HOW TO COMPLETE THIS TASK – In the records, find every line with the word "will" and copy it out.

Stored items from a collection
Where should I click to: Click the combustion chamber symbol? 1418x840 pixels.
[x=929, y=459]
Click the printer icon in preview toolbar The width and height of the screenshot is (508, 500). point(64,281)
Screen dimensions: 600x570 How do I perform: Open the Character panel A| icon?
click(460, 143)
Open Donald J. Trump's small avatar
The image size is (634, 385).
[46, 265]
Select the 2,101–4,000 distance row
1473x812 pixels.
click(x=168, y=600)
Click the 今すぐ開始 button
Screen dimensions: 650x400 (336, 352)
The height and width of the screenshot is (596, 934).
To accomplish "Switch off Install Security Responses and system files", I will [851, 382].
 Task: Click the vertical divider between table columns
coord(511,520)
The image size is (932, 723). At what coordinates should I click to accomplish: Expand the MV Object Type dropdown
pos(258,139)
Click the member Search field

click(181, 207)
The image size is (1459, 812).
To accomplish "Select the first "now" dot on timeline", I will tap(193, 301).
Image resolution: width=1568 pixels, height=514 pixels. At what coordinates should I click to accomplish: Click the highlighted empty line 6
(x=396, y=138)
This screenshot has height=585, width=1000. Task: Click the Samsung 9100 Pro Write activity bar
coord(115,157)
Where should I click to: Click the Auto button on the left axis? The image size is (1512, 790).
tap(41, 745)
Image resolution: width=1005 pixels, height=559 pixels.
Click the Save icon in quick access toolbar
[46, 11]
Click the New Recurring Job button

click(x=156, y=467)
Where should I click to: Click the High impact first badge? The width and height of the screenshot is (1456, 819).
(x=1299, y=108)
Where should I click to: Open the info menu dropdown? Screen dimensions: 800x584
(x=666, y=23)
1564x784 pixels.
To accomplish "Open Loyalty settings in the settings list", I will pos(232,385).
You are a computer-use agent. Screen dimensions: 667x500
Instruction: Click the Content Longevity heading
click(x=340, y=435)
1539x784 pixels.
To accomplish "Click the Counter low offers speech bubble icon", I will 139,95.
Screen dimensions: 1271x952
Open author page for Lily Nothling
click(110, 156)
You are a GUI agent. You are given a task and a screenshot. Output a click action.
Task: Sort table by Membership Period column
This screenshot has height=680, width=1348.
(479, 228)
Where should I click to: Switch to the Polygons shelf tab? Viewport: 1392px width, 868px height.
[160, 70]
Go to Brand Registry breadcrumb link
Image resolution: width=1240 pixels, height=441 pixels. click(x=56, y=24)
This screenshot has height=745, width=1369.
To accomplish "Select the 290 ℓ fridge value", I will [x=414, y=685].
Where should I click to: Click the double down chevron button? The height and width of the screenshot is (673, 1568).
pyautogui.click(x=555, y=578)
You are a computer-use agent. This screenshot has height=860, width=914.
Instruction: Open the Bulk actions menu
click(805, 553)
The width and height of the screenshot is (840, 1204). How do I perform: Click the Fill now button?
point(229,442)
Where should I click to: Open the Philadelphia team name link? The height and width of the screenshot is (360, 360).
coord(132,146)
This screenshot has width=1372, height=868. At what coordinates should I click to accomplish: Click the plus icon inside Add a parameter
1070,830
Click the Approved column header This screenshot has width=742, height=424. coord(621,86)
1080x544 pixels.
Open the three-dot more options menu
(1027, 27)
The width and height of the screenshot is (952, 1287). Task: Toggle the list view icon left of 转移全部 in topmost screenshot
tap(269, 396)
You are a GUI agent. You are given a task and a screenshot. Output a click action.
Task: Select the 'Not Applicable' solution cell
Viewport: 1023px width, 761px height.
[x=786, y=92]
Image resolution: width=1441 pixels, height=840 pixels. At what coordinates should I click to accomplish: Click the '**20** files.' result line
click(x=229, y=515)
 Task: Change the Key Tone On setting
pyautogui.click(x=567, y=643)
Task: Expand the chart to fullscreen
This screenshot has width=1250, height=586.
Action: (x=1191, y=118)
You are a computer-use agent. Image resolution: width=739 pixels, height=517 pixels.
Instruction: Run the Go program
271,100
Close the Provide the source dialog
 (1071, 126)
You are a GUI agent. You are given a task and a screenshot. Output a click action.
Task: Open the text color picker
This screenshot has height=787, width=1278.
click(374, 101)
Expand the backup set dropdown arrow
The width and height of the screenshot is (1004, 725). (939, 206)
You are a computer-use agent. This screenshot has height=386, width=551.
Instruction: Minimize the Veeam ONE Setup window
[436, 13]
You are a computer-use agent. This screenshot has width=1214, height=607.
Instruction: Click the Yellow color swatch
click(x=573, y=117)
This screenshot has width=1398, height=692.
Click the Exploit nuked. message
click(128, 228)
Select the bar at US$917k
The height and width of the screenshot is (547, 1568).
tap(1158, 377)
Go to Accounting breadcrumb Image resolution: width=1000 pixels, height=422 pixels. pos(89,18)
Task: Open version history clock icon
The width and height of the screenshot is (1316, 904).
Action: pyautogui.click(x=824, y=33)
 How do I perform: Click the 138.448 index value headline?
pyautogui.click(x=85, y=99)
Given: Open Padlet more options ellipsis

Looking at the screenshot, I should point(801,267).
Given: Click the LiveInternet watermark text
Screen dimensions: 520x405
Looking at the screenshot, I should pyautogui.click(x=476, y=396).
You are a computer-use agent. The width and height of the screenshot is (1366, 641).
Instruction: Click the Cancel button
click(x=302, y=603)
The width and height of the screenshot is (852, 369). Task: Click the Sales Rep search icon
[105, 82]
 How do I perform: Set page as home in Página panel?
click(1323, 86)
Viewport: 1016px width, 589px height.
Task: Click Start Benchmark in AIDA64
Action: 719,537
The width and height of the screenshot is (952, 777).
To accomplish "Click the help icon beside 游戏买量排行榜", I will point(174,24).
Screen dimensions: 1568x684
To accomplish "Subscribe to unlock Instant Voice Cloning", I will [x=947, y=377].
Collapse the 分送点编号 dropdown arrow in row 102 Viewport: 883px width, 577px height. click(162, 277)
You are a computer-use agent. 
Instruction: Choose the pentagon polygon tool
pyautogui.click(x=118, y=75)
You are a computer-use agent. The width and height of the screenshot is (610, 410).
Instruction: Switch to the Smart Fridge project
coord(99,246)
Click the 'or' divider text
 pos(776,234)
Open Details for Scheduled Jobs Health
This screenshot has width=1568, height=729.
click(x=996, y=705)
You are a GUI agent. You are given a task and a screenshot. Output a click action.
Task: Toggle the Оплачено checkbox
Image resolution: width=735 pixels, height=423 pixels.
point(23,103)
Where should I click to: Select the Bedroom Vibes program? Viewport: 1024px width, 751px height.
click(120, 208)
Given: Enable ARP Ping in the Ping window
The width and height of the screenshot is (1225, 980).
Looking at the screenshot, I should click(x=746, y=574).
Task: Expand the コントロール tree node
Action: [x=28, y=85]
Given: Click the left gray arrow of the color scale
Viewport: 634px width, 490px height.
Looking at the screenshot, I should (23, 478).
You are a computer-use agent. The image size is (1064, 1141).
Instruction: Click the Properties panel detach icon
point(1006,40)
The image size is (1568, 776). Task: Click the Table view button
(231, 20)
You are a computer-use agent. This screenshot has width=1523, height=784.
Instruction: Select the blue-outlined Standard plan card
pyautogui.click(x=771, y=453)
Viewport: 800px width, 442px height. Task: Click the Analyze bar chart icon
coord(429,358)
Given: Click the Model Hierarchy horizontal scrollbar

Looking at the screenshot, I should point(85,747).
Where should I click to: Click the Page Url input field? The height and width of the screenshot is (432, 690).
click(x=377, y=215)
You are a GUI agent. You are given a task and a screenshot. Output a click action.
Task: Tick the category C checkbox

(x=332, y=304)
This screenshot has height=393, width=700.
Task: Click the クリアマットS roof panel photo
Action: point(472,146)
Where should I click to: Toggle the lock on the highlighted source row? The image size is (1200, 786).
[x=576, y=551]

TASK ANSWER –
To accomplish "Switch off Install Security Responses and system files", I will [851, 382].
To accomplish "Select the first "now" dot on timeline", I will tap(193, 301).
To accomplish "Open Loyalty settings in the settings list", I will pos(232,385).
To accomplish "Click the Counter low offers speech bubble icon", I will 139,95.
To accomplish "Select the 290 ℓ fridge value", I will [x=414, y=685].
To accomplish "Click the help icon beside 游戏买量排行榜", I will point(174,24).
To accomplish "Subscribe to unlock Instant Voice Cloning", I will [x=947, y=377].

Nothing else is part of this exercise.